Google Earth Engine (GEE) is a cloud-based platform that allows researchers access to an unprescedented archive of remotely sensed data, as well as the computing power and infrastructure to perform large scale geospatial analysis. As such, GEE has become indispensible for ecological research. However, GEE is not optmized to work with vector data and has limited (albeit growing) options for training and validating machine learning models.
In contrast, R has been used by ecological researchers for decades and has a robust ecosystem of packages and resources for training, tuning and applying machine learning models, including the 'tidymodels' and 'caret' frameworks.
Thus, researchers often find themselves needing to move between R and GEE over the course of a modeling workflow. For example, a researcher might capitalize on GEE's raster processing power to extract predictor variables across a set of training data, then bring the extracted data into R to train and validate a series of models. Ideally, these models could then be applied in GEE across the full raster domain. However, a common sticking point is formatting R-based models in a way that is readable by GEE's javascript based interface.

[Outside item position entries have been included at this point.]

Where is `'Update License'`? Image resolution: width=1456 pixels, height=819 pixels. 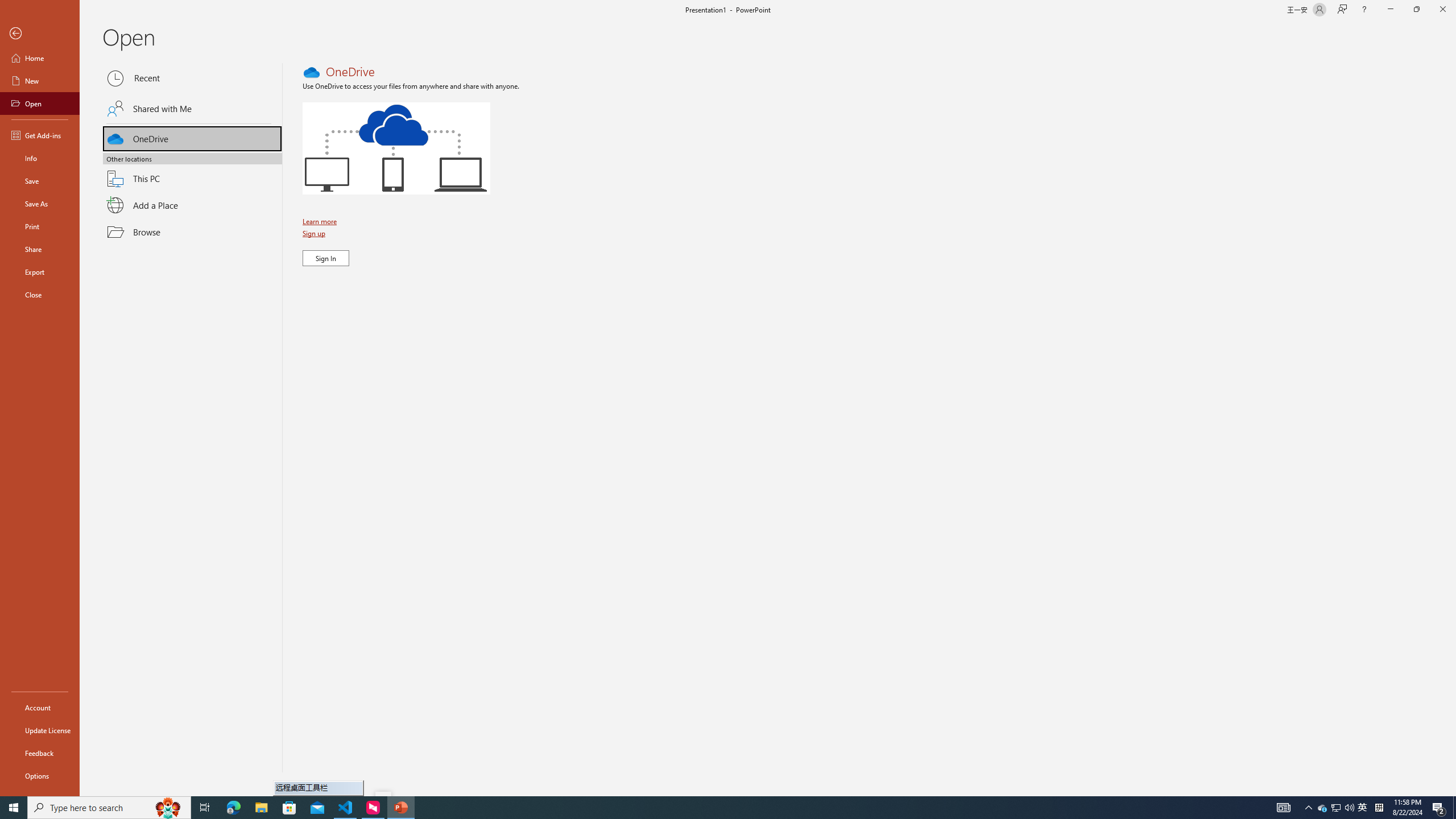
'Update License' is located at coordinates (39, 730).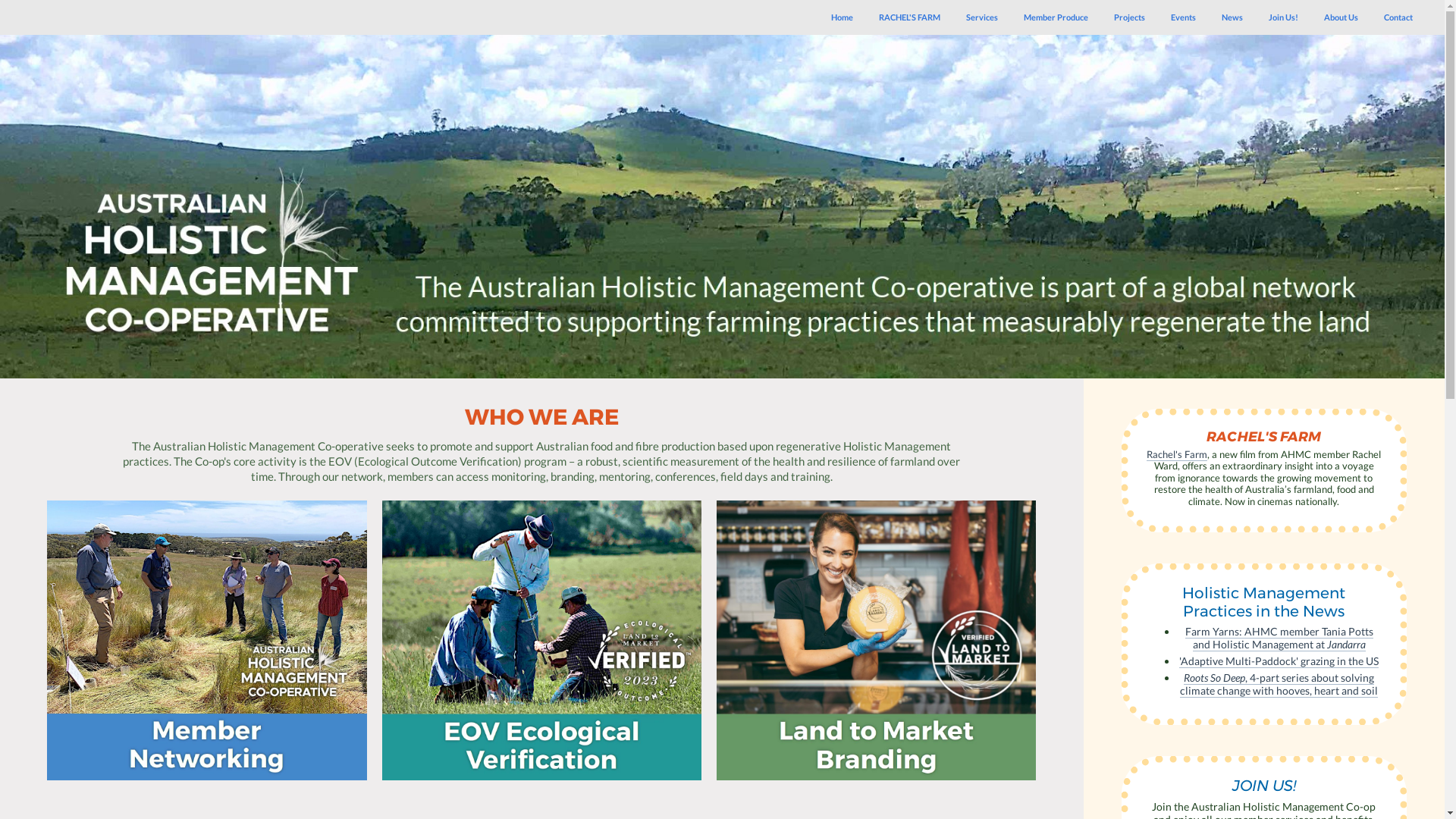  What do you see at coordinates (1055, 17) in the screenshot?
I see `'Member Produce'` at bounding box center [1055, 17].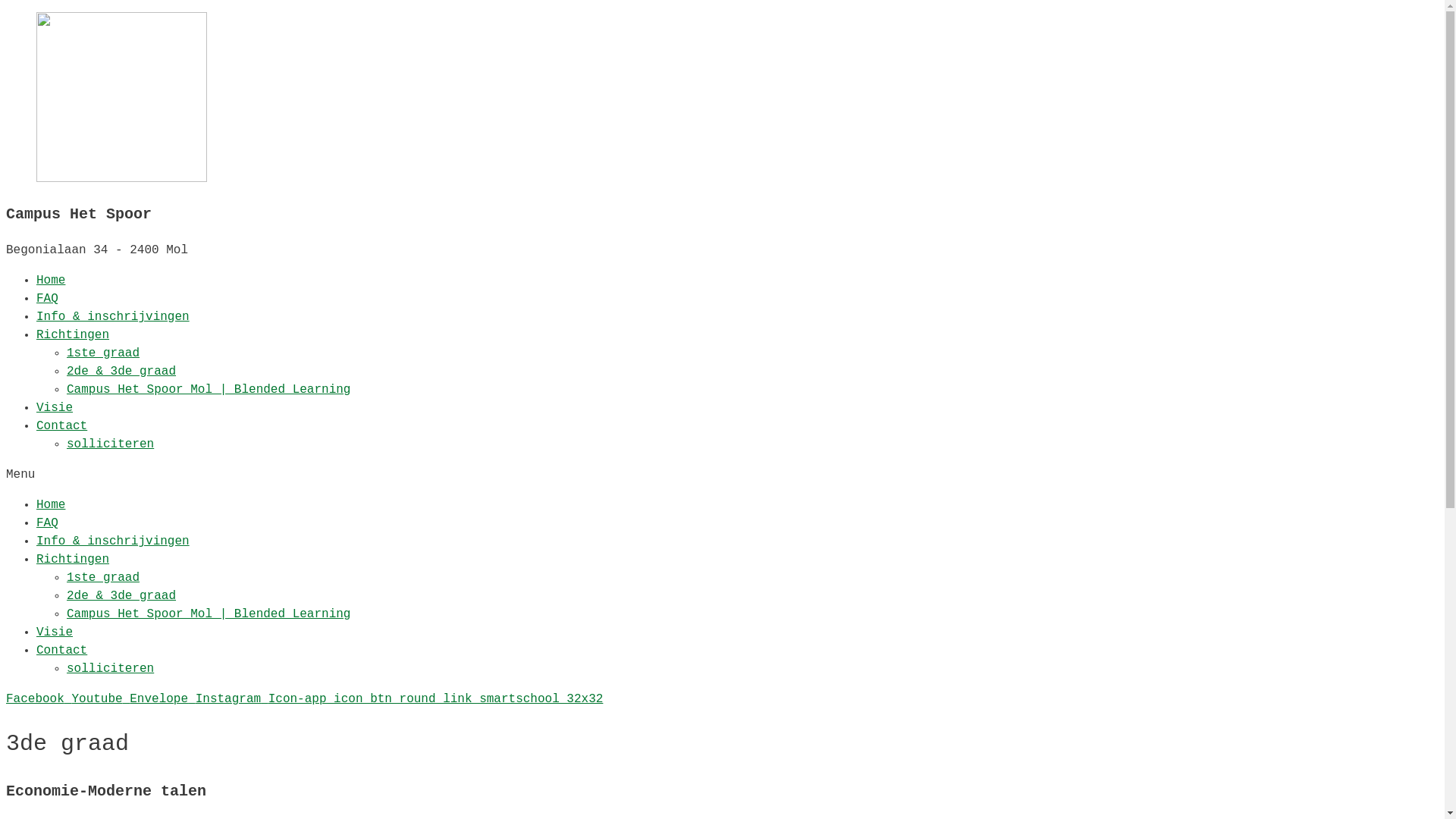  I want to click on 'Home', so click(51, 281). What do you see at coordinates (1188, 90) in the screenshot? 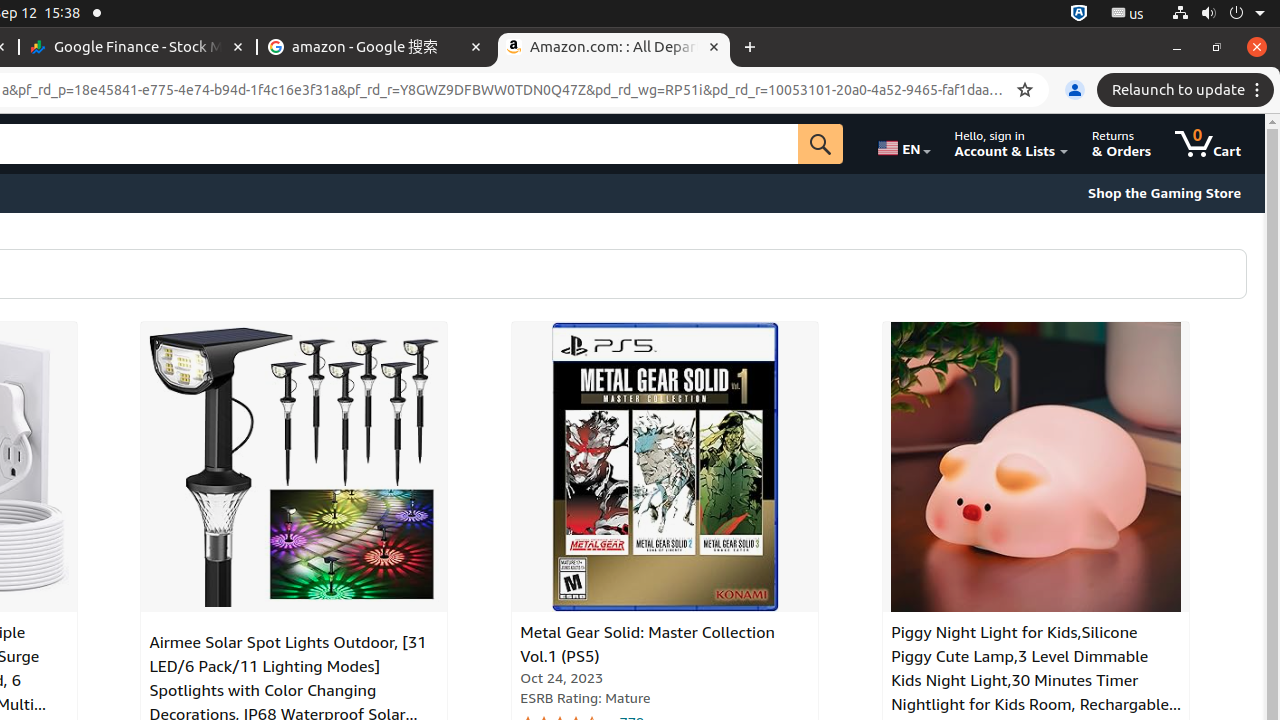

This repository includes scripts and sample data to take random forest models fitted via the ranger or randomForest package in R and convert them into the 'tree' based string format required for import into GEE. The code presented here is modified from the 'reprtree' package available here: https://github.com/araastat/reprtree/tree/master
The script 0_format_ranger_for_gee.R performs the random forest conversion. To run this script, users will need a random forest model fitted using either the 'ranger' or 'randomForest' model in R.
The script provides functionality to fit a test model, or users can load an existing model saved as an .RDS file.
In the script, set parameters to your specification:
- model_generation_method: Choose whether to fit an example model ('fit') or load an existing model ('load').
- model_type: Choose which package was used or will be used to fit the model -- 'ranger' or 'randomForest.'
- response_type: Choose 'classification', 'regression' or 'probability' -- note that 'probability' forests are only available via ranger.
- model_fit_package: Specify which R package was used to built the model. Choose 'base' for models fit directly with ranger or randomForest, choose 'caret' for models fit using the caret framework, choose 'tidymodels' for models fit using the tidymodels framework.
- out_mod_prefix: Specify a prefix to use when saving the formatted model. This name will be combined with information on model and response type to create a final model name.
- out_path: Provide an output path where formatted forest will be saved.
If loading an existing model:
- in_path: Provide the input path where the fitted model is saved as a .rds file.
NOTE: when providing an existing model, still populate all other parameters to ensure the model is processed properly.
The output will be a .txt file with the random forest model formatted for input into GEE.
The script 1_apply_model_in_gee.R contains javascript pseduo-code for importing the model into GEE and applying it across a stack of predictor variables.